[BEGIN Reading passage]

Those steps are handled later.


# Stage 1

In [None]:
import os
os.listdir()


['.config', 'UniAssist_training_data.csv', 'sample_data']

In [None]:
import pandas as pd
import numpy as np


In [None]:
DATASET_PATH = "UniAssist_training_data.csv"
qa_frame = pd.read_csv(DATASET_PATH)


In [None]:
qa_frame.head()


Unnamed: 0,category_id,category_name,intent_id,question,answer
0,1,Attendance and Academic Compliance,C1_Q1,What is the minimum attendance requirement?,Students are required to maintain a minimum of...
1,1,Attendance and Academic Compliance,C1_Q1,What percentage of attendance is required to c...,Students are required to maintain a minimum of...
2,1,Attendance and Academic Compliance,C1_Q1,Is there a minimum attendance criteria for stu...,Students are required to maintain a minimum of...
3,1,Attendance and Academic Compliance,C1_Q1,How much attendance is compulsory in a semester?,Students are required to maintain a minimum of...
4,1,Attendance and Academic Compliance,C1_Q1,What is the required attendance percentage for...,Students are required to maintain a minimum of...


In [None]:
qa_frame.columns.tolist()

[END Reading passage]
[BEGIN Dataset section]

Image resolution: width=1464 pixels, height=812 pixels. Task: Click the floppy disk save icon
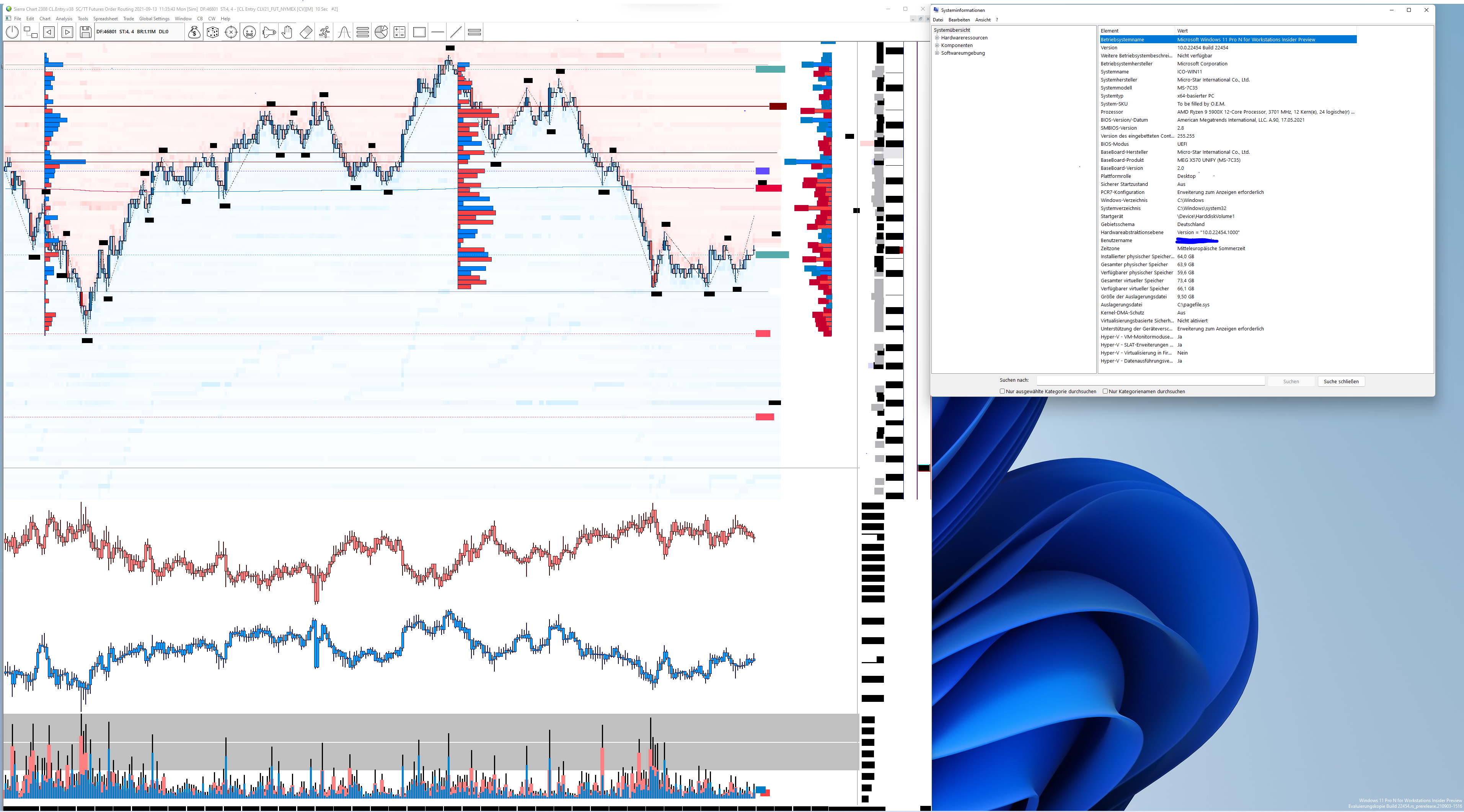[x=85, y=33]
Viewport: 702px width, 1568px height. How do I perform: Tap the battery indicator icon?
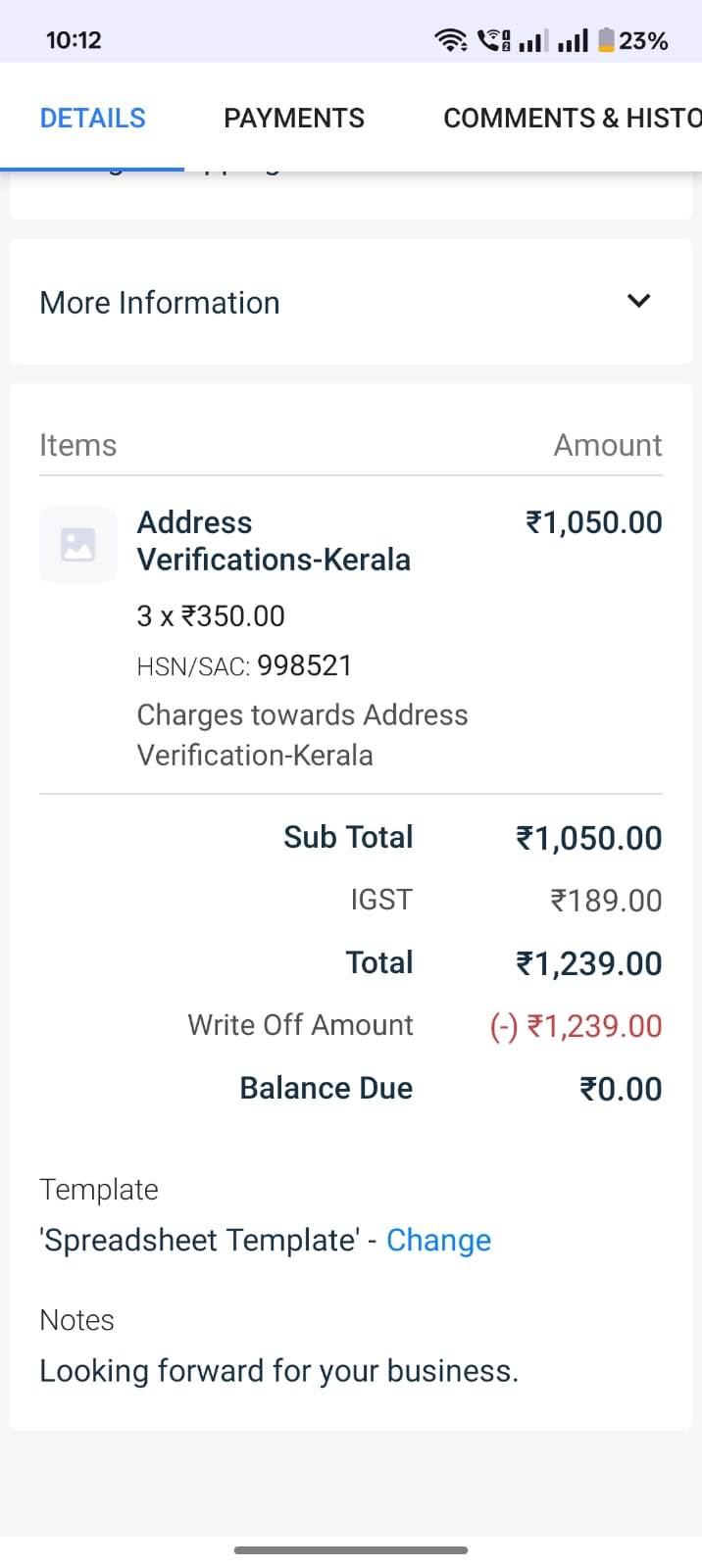point(606,40)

[END Dataset section]

* [Tasks to perform]
[A] Edit the notebook excerpt from "qa_frame = pd.read_csv(DATASET_PATH)" to "semester?,Students are required to maintain a minimum of...", putting "faq_df" in place of "qa_frame" everywhere in that span.
[B] Answer these questions from the notebook excerpt:
(i) What file name is assigned to DATASET_PATH?
(ii) Which two libraries are imported, and under which aliases?
(iii) What intent_id appears in the rows shown by qa_frame.head()?
[C] Turn the block in the notebook excerpt that starts with "Unnamed: 0,category_id" into a brief list of its main facts.

* [Responses]
[A]
faq_df = pd.read_csv(DATASET_PATH)


In [None]:
faq_df.head()


Unnamed: 0,category_id,category_name,intent_id,question,answer
0,1,Attendance and Academic Compliance,C1_Q1,What is the minimum attendance requirement?,Students are required to maintain a minimum of...
1,1,Attendance and Academic Compliance,C1_Q1,What percentage of attendance is required to c...,Students are required to maintain a minimum of...
2,1,Attendance and Academic Compliance,C1_Q1,Is there a minimum attendance criteria for stu...,Students are required to maintain a minimum of...
3,1,Attendance and Academic Compliance,C1_Q1,How much attendance is compulsory in a semester?,Students are required to maintain a minimum of...

[B]
(i) UniAssist_training_data.csv
(ii) pandas as pd and numpy as np
(iii) C1_Q1

[C]
- Columns: Unnamed: 0, category_id, category_name, intent_id, question, answer
- Five rows, numbered 0 to 4
- Every row has category_id 1, category_name "Attendance and Academic Compliance," and intent_id C1_Q1
- Each question asks, in different words, about the attendance that is required
- Every answer begins "Students are required to maintain a minimum of"